Keeton Kristie, Saunders Stephen E, Koltun David
Department of Obstetrics and Gynecology, University of Michigan Medical Center, Ann Arbor, Michigan 48109-0604, USA.
J Womens Health (Larchmt). 2004 Mar;13(2):207-15. doi: 10.1089/154099904322966191.
The purpose of this study was to determine if birth outcomes for Medicaid recipients were improved with participation in the Illinois Family Case Management Program.
Health program data files were linked with the 1996 Illinois Vital Records linked birth-death certificate file. Logistic regression was used to characterize the variation in birth outcomes as a function of Family Case Management participation while statistically controlling for measurable factors found to be confounders.
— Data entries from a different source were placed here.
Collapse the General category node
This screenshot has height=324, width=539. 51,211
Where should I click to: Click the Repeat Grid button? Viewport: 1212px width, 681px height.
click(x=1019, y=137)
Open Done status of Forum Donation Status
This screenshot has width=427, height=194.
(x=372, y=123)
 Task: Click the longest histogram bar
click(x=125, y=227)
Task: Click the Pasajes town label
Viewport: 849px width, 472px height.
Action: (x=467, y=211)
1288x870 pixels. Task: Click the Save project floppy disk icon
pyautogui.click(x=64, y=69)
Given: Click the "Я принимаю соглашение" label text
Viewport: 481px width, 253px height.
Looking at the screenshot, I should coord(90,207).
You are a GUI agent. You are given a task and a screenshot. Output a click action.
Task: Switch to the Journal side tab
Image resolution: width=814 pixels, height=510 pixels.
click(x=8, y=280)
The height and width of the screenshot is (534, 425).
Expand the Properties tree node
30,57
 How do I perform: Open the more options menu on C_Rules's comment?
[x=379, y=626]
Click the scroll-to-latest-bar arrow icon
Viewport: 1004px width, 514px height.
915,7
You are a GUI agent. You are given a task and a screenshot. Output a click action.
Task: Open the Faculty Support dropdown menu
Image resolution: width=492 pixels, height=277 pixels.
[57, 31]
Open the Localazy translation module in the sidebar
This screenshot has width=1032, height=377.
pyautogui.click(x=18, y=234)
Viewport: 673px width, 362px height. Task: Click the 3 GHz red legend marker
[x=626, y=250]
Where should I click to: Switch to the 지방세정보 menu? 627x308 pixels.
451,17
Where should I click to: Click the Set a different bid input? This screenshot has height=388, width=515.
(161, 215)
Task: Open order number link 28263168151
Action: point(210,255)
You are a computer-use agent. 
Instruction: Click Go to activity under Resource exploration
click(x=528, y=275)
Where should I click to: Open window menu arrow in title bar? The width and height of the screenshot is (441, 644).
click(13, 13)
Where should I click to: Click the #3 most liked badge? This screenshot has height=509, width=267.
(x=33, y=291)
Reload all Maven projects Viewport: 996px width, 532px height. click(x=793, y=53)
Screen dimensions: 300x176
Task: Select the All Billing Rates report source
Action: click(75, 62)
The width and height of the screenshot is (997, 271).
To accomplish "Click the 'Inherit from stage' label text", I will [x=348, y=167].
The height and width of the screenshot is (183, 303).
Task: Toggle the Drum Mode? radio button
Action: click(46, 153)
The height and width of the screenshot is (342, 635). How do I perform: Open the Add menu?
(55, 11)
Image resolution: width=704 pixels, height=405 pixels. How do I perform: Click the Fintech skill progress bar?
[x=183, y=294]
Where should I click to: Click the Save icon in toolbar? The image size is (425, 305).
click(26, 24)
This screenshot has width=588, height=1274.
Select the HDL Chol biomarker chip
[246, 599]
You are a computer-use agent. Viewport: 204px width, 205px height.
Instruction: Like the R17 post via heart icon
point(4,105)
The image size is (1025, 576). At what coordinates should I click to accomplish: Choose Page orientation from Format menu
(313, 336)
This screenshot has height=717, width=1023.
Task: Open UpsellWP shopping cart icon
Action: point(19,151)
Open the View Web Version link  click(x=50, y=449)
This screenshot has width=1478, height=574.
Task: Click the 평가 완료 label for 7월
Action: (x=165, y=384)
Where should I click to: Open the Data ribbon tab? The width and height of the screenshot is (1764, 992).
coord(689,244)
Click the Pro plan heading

Results of the logistic regression analysis show that women who participated in the Family Care Management Program were significantly less likely to give birth to very low birth weight infants (odds ratio [OR] = 0.86, 95% confidence interval [CI] = 0.75, 0.99) and low birth weight infants (OR = 0.83, CI = 0.79, 0.89). For infant mortality, however, the adjusted OR (OR = 0.98, CI = 0.82, 1.17), although under 1, was not statistically significant.
These results suggest that the Family Case Management Program may be effective in reducing very low birth weight and low birth weight rates among infants born to low-income women.